Sedangkan Hakim Konstitusi Suhartoyo menyoroti substansi permohonan atau posita.
\"Kalau Anda bisa menarik roh daripada pertimbangan Putusan 74 di bagian legal standing, bagaimana Anda juga bisa mencari roh pertimbangan pada bagian substansi,\" demikian Suhartoyo menambahkan.
Dalam sidang pendahuluan tersebut, Refly Harun sudah menjelaskan kepada Hakim Konstitusi mengenai kedudukan hukum Pemohon dan argumentasi hukum gugatannya.

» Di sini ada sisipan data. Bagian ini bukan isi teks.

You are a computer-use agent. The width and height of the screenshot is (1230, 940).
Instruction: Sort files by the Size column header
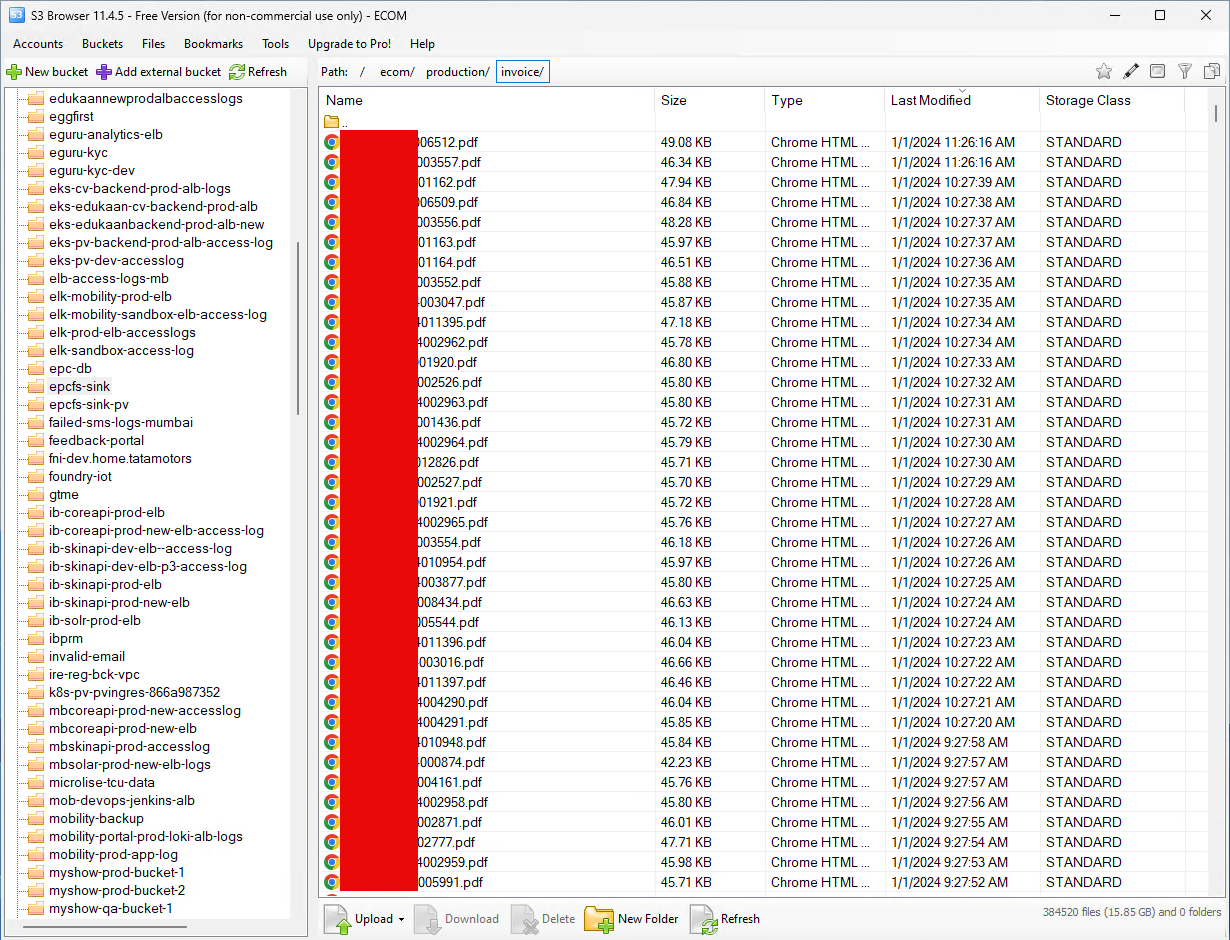[x=674, y=100]
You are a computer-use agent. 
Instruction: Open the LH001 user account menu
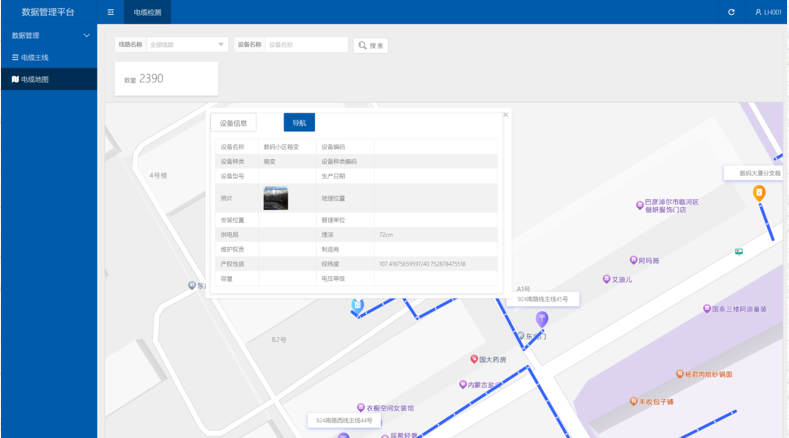(x=766, y=12)
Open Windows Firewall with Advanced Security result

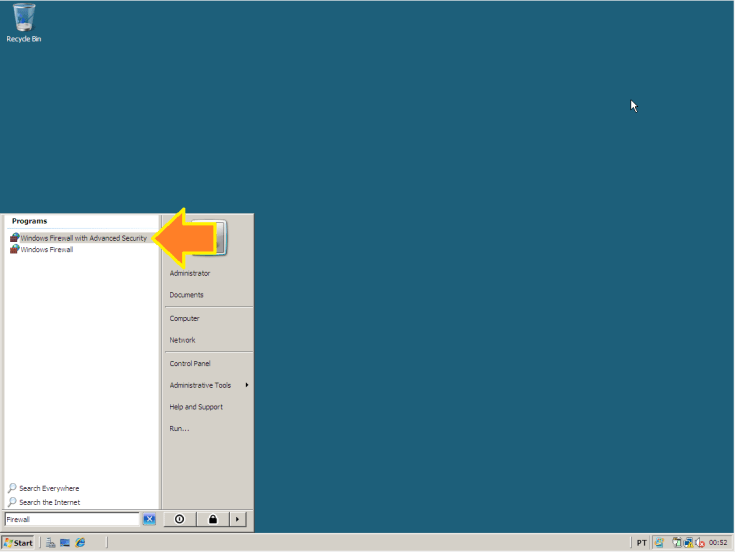(x=82, y=238)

Refly mengatakan, legal standing dalam permohonan tersebut adalah perorangan warga negara Indonesia (WNI) yang memiliki hak untuk memilih namun berpotensi dirugikan karena adanya presidential threshold yang membatasi calon.
Karena itu, Refly menyatakan bahwa permohonan yang diajukan Gatot sangat sederhana atau lebih sederhana dibandingkan permohonan sebelumnya. Sebab, permohonan ini memiliki makna yang jelas dan tegas (expressis verbis), serta merupakan bagian hak konstitusional (constitutional rights).
Refly menyebutkan, ketentuan ambang batas 20 persen pencalonan presiden yang juga masuk dalam pertimbangan hukum MK pada Putusan Nomor 53/PUU-XV/2017, yang menggunakan penafsiran sistematis dalam membaca Pasal 6A UUD 1945, merupakan aturan yang bukan bersifat open legal policy.